The Political Economy of Agrarian Change: An Essay on the Green Revolution - Keith B GriffinLondon & Basingstoke: Macmillan, 1974, Hardback in Dust Wrapper.
Condition: Very Good — in Good Dust Wrapper. Dust wrapper lightly sunned at the spine. A little rubbing to the edges of the dust wrapper with some fraying to the head of the spine. Text complete, clean and tight.
Includes: Diagrams; Tables;
From the cover: “The Political Economy of Agrarian Change is a study of the economic, social and political consequences of the ‘green revolution’, i.e. of the introduction of new varieties of rice and wheat in Asia and Latin America. It is shown that so far the new seeds and the accompanying technology have not resulted in increased agricultural production per head or reduced malnutrition. The direct, quantitative effects of introducing high-yielding varieties of food grains have been modest.
The indirect and qualitative effects, however, have sometimes been significant. The new technology has led to changes in crop pattern and in methods of production. It has accelerated the development of a market-orientated, capitalist agriculture. It has encouraged the growth of wage labour, and thereby helped to create or augment a class of agricultural labourers.

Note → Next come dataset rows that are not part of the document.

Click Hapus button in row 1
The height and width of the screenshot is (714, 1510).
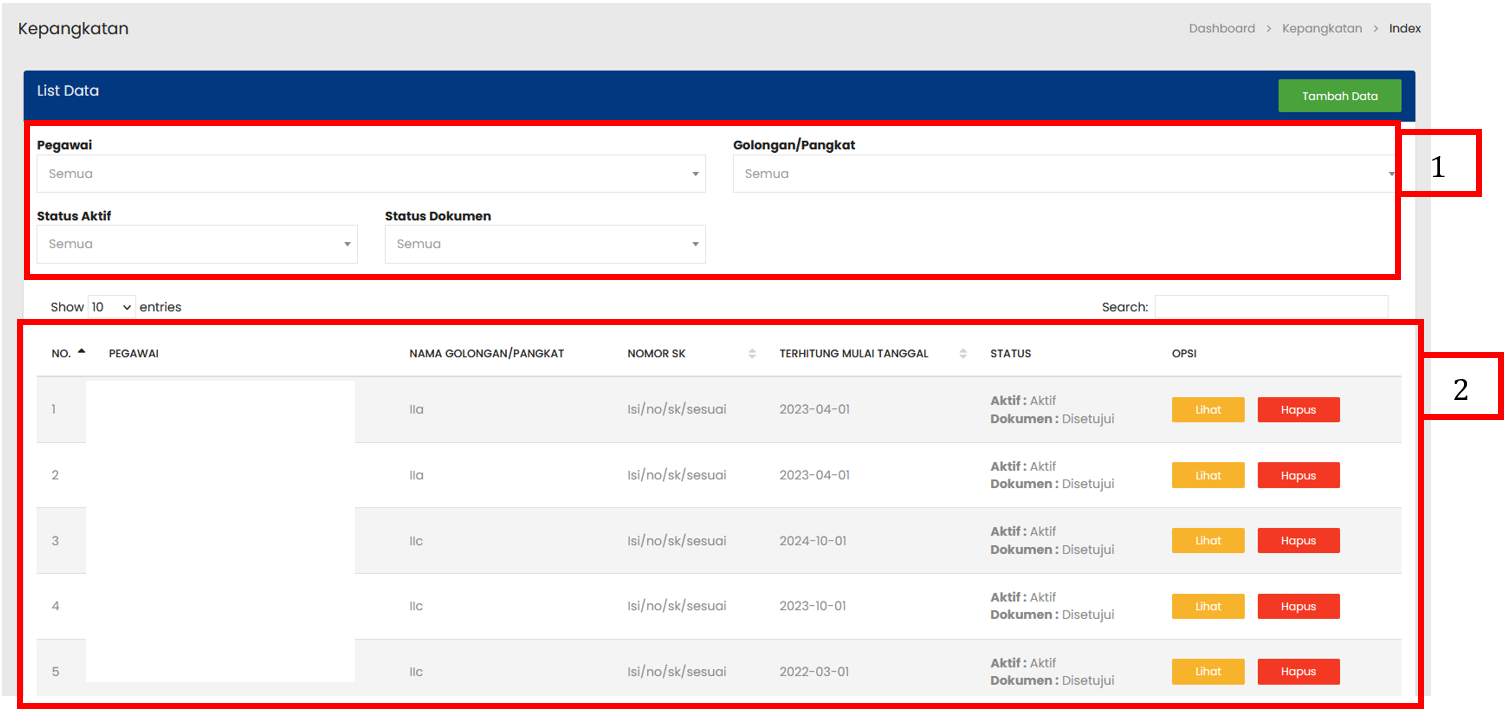1298,410
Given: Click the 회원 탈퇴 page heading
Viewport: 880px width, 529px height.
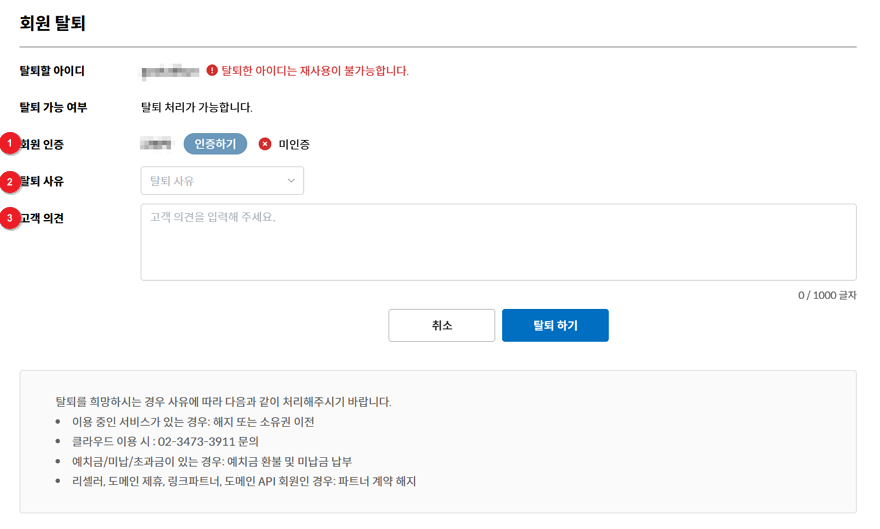Looking at the screenshot, I should pyautogui.click(x=60, y=22).
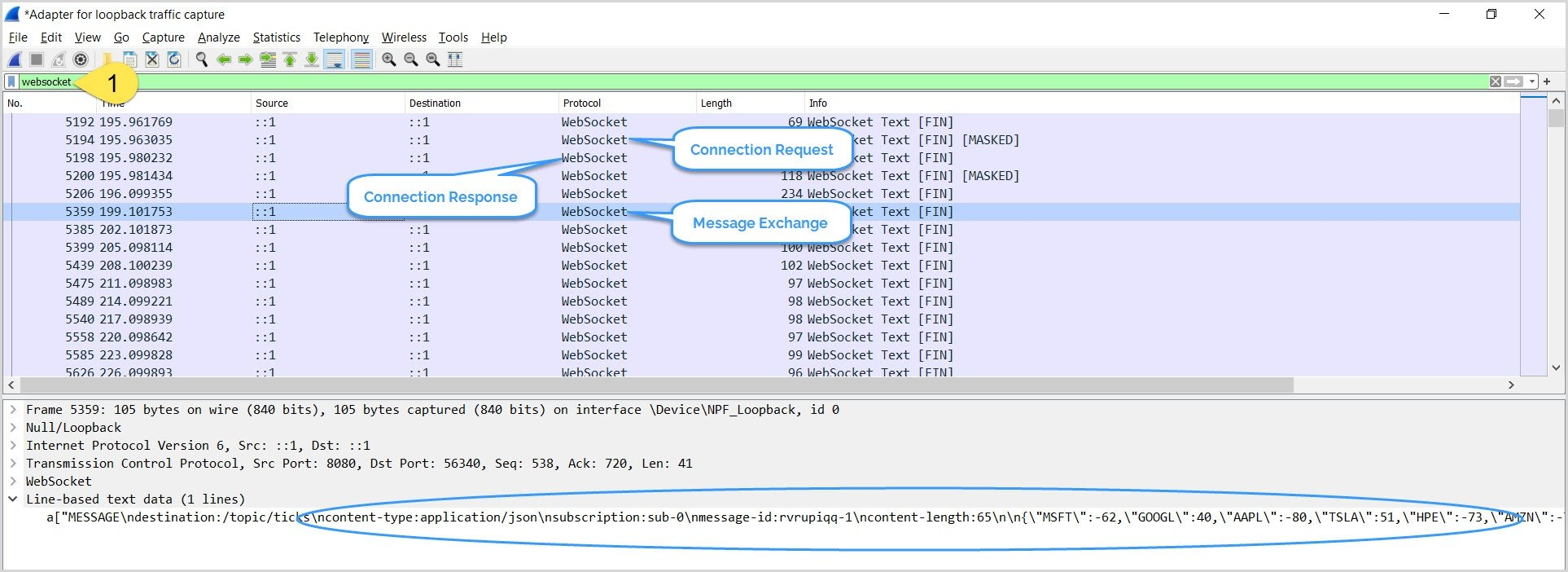Go to the first packet

290,59
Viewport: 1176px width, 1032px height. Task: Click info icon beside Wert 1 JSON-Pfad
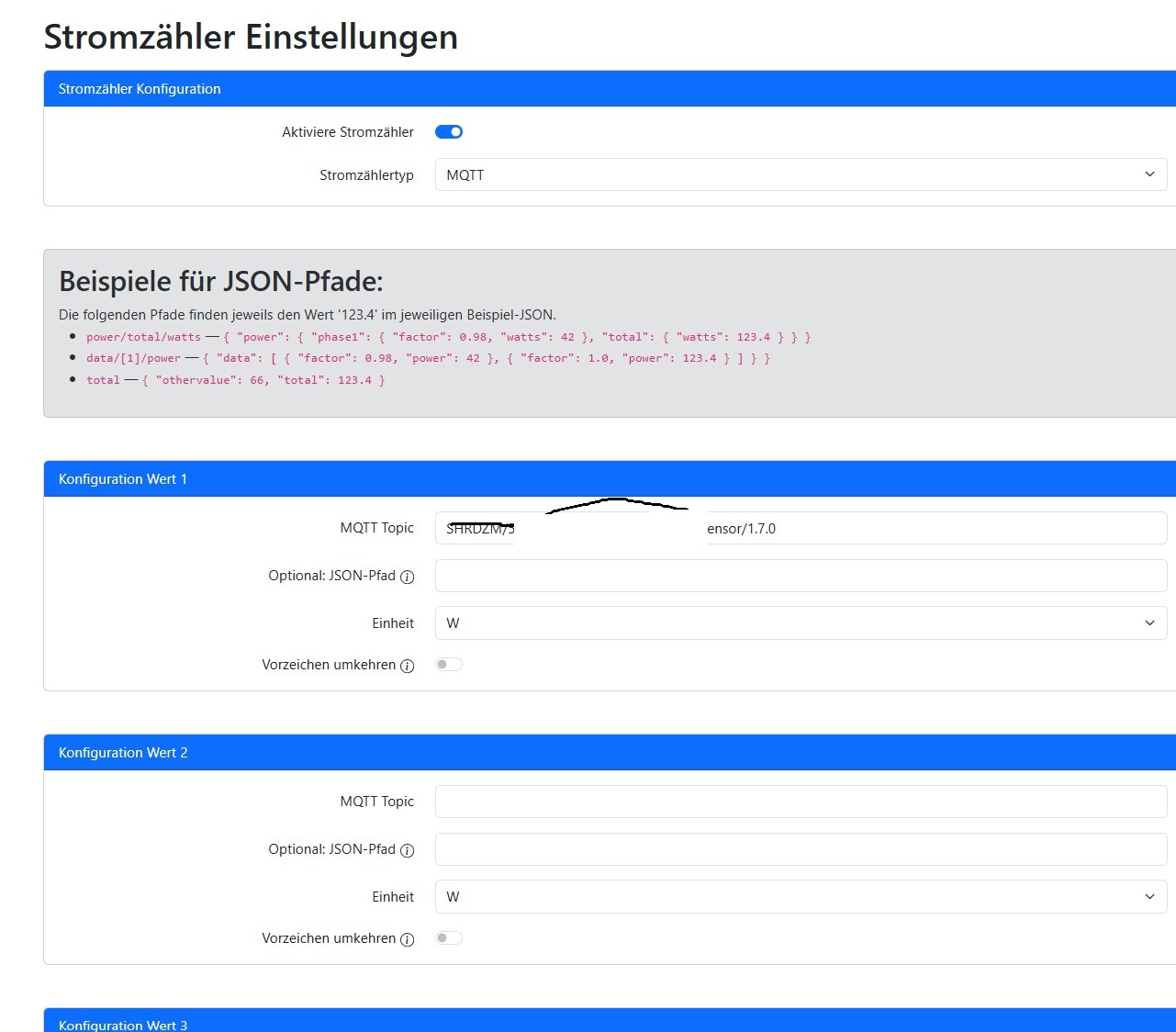pos(408,577)
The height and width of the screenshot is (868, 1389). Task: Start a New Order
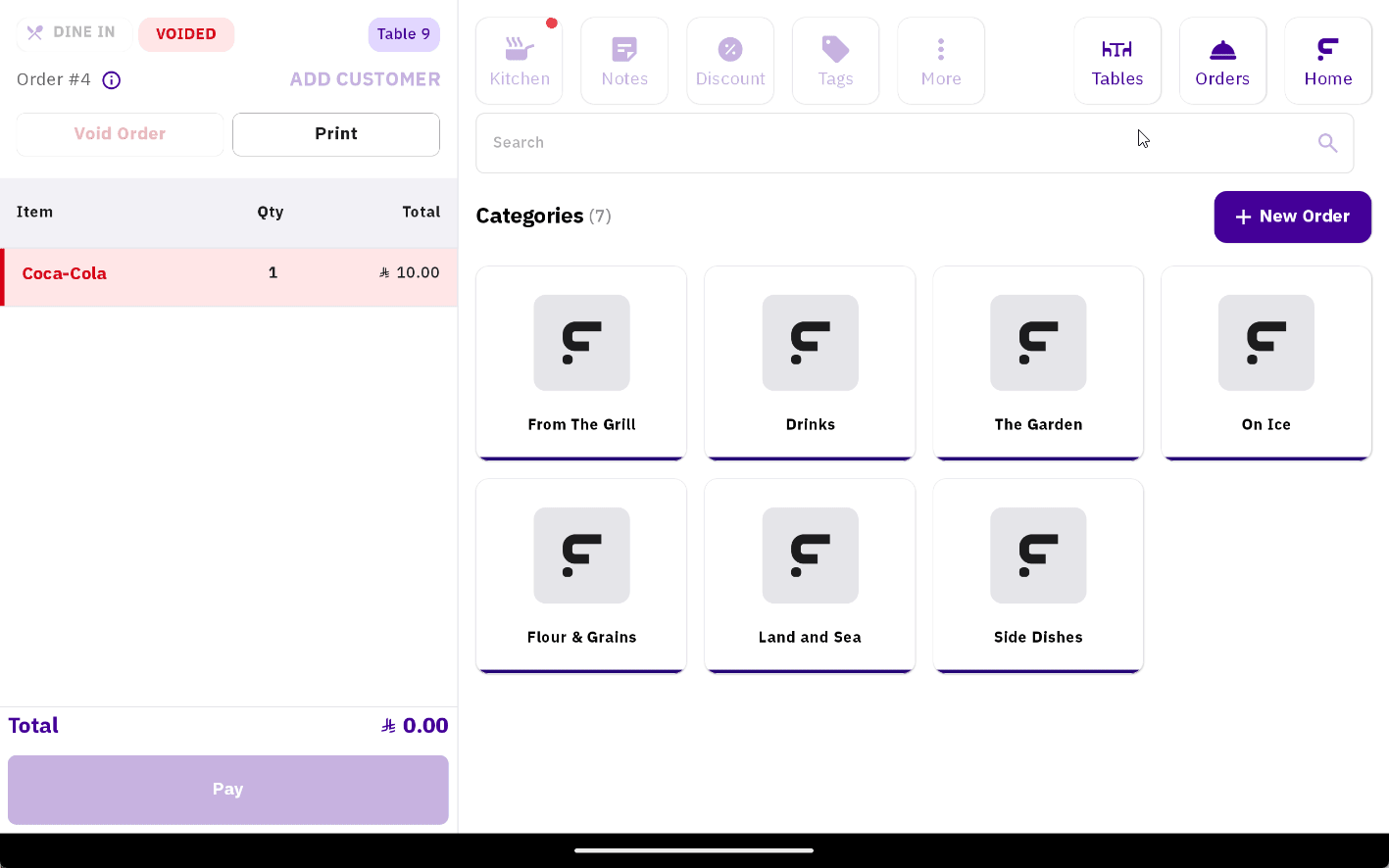[x=1292, y=217]
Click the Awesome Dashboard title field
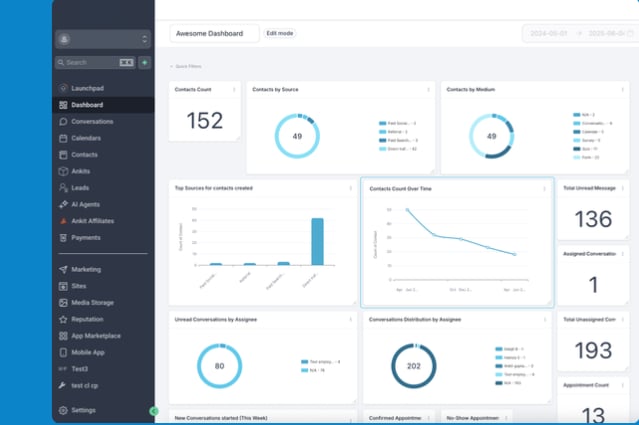Viewport: 639px width, 425px height. (214, 33)
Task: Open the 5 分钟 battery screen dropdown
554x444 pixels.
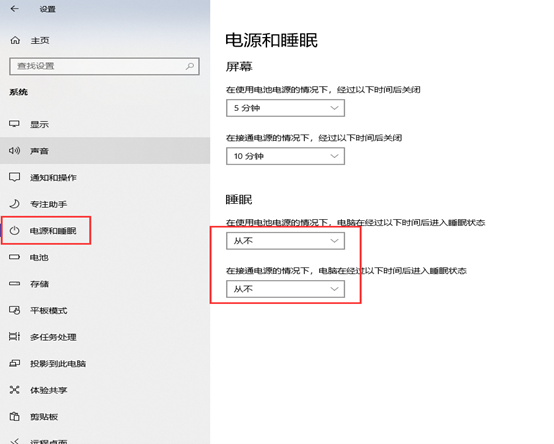Action: (285, 108)
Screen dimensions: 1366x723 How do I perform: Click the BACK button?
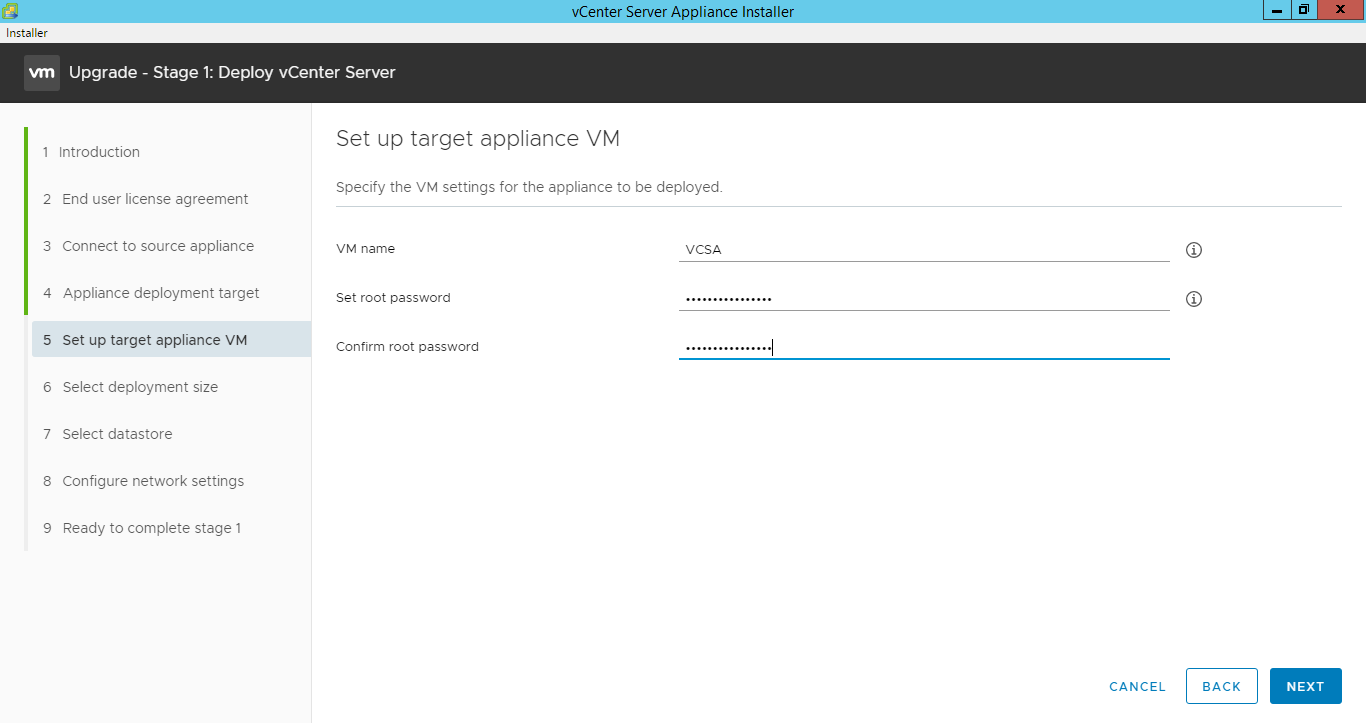coord(1221,685)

It has increased the power of landowners, and this in turn has been associated with a greater polarisation of classes and intensified conflict. Changes in status and class alignments have been accompanied by changes in the distribution of income. Profits and rents have increased absolutely and relatively. The share of wages has declined, and in some instances real wage rates or the number of days worked, or both, have declined.
In short, an old system of agriculture, slowly or swiftly, is in the process of being destroyed by the advance of contemporary technology. This book examines the mechanisms which are eroding the agrarian structures of much of the underdeveloped world and analyses the implications of these changes for the well-being of those who live and work in rural areas.”